The USDA plan to tighten eligibility rules for crop subsidies is unduly restrictive, said two lawmakers from the South. The proposed rule would apply to general partnerships and joint ventures that are not owned by a farm family, about 3 percent of the 2.1 million farms in the country. Congress exempted family farmers when it instructed the USDA, in the 2014 farm law, to devise a stricter definition of who is a farm manager.
The department’s proposal would limit farms to a maximum of three managers that qualify for farm payments, and would require them to document their work. Managers must provide 500 hours of substantial management per year, or a quarter of the critical management time needed on the farm.

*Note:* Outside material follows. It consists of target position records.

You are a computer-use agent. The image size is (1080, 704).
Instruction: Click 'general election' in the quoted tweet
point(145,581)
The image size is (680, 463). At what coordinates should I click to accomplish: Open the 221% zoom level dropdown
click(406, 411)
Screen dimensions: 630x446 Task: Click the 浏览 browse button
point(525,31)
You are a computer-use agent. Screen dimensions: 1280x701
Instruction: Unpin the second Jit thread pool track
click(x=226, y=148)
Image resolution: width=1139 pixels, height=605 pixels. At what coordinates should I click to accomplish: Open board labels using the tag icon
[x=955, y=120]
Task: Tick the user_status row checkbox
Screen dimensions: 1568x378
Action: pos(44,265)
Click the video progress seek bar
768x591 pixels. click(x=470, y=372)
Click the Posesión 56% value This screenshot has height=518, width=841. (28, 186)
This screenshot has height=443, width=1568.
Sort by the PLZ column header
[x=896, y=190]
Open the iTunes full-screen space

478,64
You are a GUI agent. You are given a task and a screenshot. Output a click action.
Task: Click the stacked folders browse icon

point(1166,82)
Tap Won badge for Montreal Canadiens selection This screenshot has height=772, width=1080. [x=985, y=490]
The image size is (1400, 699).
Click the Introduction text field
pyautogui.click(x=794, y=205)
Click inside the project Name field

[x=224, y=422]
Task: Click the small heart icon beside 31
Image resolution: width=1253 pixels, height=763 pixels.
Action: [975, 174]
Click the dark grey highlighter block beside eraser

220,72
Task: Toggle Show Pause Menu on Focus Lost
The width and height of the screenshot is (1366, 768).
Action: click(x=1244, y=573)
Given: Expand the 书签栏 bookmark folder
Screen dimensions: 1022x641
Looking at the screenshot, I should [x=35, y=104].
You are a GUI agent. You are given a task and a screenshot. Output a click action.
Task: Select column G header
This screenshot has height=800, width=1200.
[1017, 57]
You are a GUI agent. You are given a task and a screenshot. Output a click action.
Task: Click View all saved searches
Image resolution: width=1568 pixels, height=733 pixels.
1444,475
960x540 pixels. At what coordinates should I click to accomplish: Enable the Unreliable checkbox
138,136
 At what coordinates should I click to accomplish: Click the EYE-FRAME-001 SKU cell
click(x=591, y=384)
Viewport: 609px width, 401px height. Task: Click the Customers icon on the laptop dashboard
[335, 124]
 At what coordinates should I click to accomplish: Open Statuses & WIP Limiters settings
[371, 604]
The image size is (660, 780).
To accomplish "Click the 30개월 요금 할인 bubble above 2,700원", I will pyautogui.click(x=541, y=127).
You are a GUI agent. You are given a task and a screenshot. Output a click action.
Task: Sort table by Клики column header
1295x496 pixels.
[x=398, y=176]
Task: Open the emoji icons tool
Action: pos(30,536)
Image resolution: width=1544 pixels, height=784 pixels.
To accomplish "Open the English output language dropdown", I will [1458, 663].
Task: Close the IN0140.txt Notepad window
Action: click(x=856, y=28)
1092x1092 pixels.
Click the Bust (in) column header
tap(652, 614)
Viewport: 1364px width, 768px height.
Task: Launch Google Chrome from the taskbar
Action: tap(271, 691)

“In my opinion, the rule should allow as many managers as are justified by the operation’s needs,” said Arkansas Rep. Rick Crawford, chairman of a House Agriculture subcommittee, during a hearing on the farm program. He said “limiting the number of managers on a farm to one, two or a maximum of three managers is truly arbitrary and capricious and ignores the remarkable diversity and complexity in agriculture today.” Rep. Mike Rogers of Alabama said the limit on managers could crowd out new farmers who were sharing operations with a parent.
“We think it’s a good, strong rule,” said Val Dolcini, head of the Farm Service Agency. It would be the first revision since 1987 in the definition of a manager. The USDA proposal is open for public comment until May 26. Reformers say the lack of a clear definition allowed some operations to maximize their farm payments by naming additional people who provided management.